- _EXTRACTED ENTRIES_
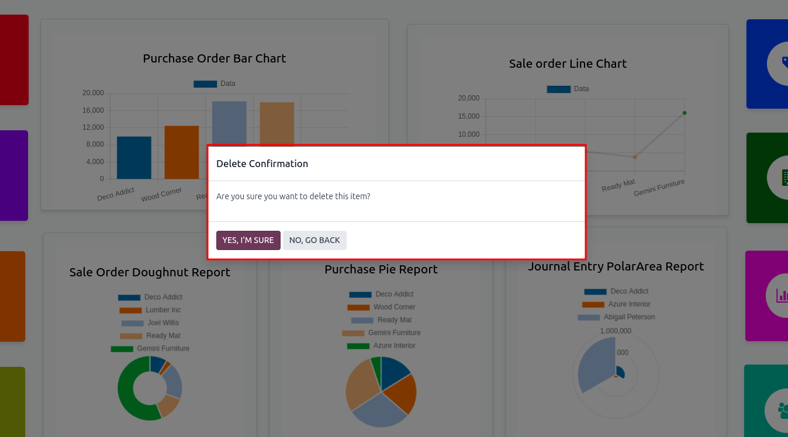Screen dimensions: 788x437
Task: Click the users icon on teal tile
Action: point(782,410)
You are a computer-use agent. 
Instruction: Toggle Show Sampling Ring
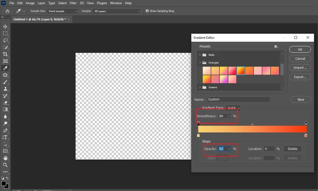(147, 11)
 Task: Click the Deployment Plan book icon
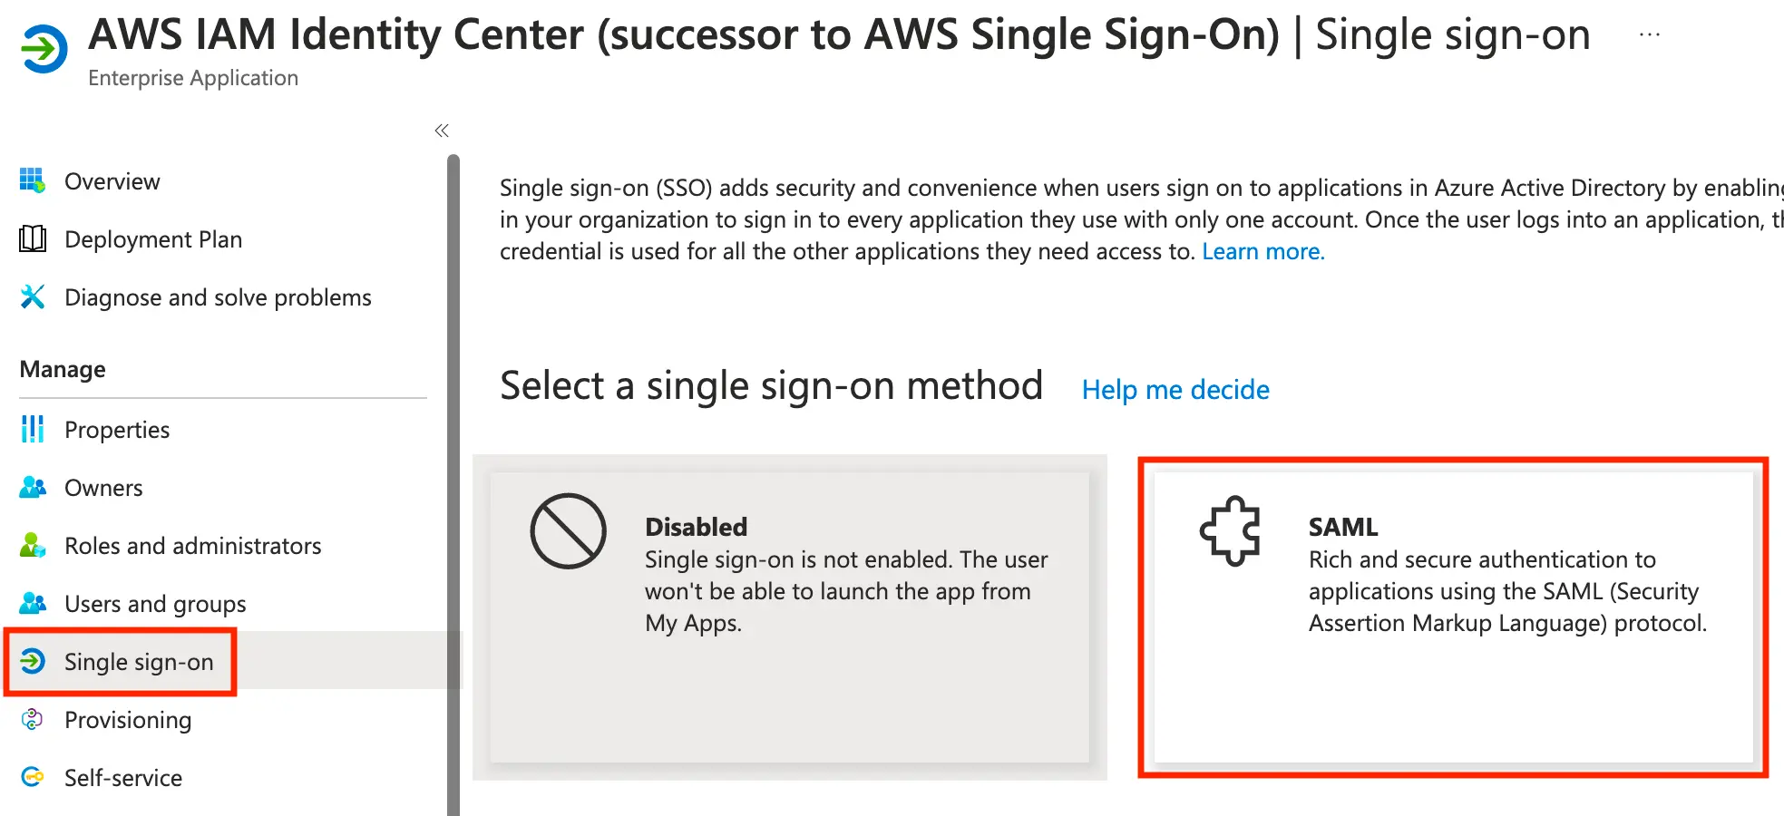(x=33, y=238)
---
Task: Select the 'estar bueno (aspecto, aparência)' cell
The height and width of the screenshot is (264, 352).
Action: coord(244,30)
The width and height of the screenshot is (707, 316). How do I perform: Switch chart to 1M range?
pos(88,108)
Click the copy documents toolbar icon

- _WHAT IS EXPECTED_
All that is wanted is the stretch of lines above from the one containing "The height and" through the one containing "Click the copy documents toolbar icon", duplicated exactly.

- _TASK RESPONSE_
The height and width of the screenshot is (264, 352).
Action: coord(244,30)
The width and height of the screenshot is (707, 316). How do I perform: Switch chart to 1M range?
pos(88,108)
Click the copy documents toolbar icon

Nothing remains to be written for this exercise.